__Consigne__. Réécrivez le passage du texte d'étude qui commence à « D1 - Imaginaire » et s'arrête après « vers une finalité. », en substituant « ambitions » à « aspirations ».

__Texte d'étude__.
===

D - Management & Imaginaires

Nouveau champ d’investigation au sein de la recherche et des organisations, l’imaginaire n’est plus considéré comme instance de fabulation, mais comme l’élément moteur des projets et des acteurs dans l’organisation. Mais cet imaginaire, il peut-être leurrant ou fécondant. Quand est-il au juste ?

 

D1 - Imaginaire & Projet

  • L’imaginaire est le lieu où toutes formes de projet prend ses racines. Sans imagination, point de désirs, point d’aspirations et ainsi point de projet. En l’absence totale du verbe moteur imaginer, c’est l’état dépressif des acteurs et des organisations qui se constate. L’imaginaire engendre les projets, qui a leur tour provoquent la mise en mouvement des acteurs vers une finalité.

 

D2 - Capacité d’imaginer ou avoir de l’imagination

  • L’imaginaire n’est pas une “chose” contenant des images ou des représentations. Tout comme la respiration, l’évaluation, la régulation, l’imagination est un processus actif. C’est un verbe d’action, celui d’imaginer (certains mots se terminant par -ion). Cette action va élaborer des présentations (comme les rêves). Elles s’appuient sur des souvenirs. D’où provient-elle, cette capacité ? Certains ont une imagination débordante quand d’autres ne la cultivent que très peu.

===

__Données fournies__.

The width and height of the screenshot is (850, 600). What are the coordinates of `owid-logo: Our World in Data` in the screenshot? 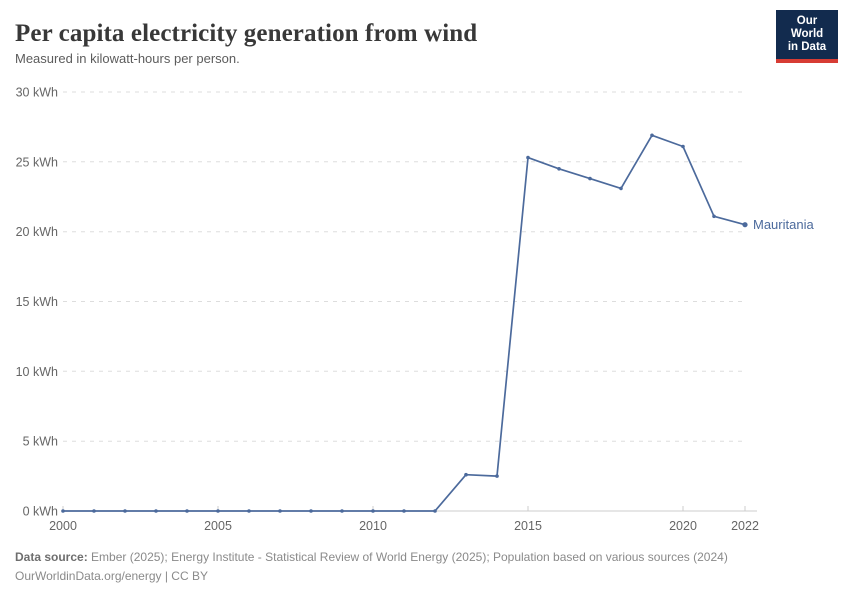 It's located at (807, 36).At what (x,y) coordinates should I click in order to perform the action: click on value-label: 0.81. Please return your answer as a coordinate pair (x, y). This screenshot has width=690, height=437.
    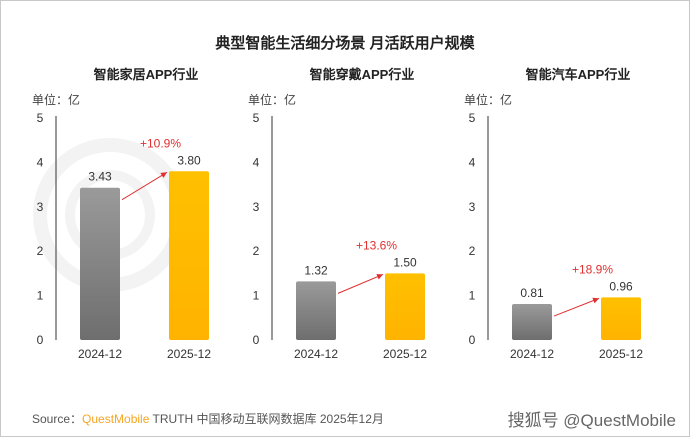
    Looking at the image, I should click on (532, 293).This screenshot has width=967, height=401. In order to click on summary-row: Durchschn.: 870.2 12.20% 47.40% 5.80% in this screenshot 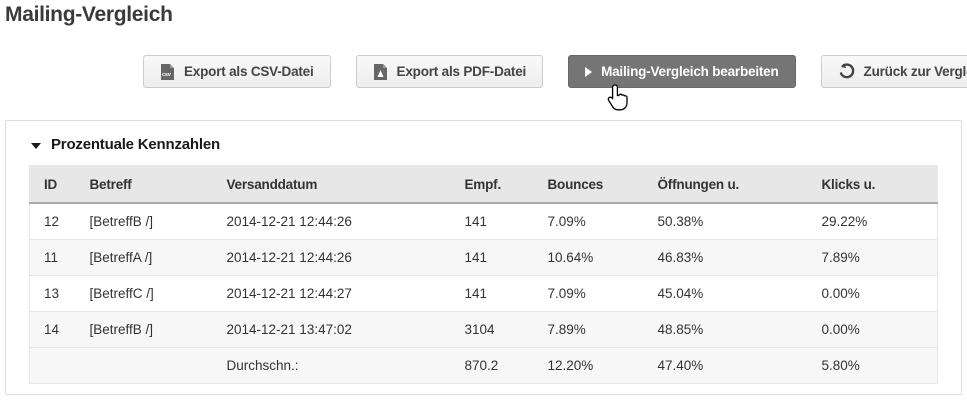, I will do `click(484, 366)`.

===

__Réponse__.
D1 - Imaginaire & Projet

  • L’imaginaire est le lieu où toutes formes de projet prend ses racines. Sans imagination, point de désirs, point d’ambitions et ainsi point de projet. En l’absence totale du verbe moteur imaginer, c’est l’état dépressif des acteurs et des organisations qui se constate. L’imaginaire engendre les projets, qui a leur tour provoquent la mise en mouvement des acteurs vers une finalité.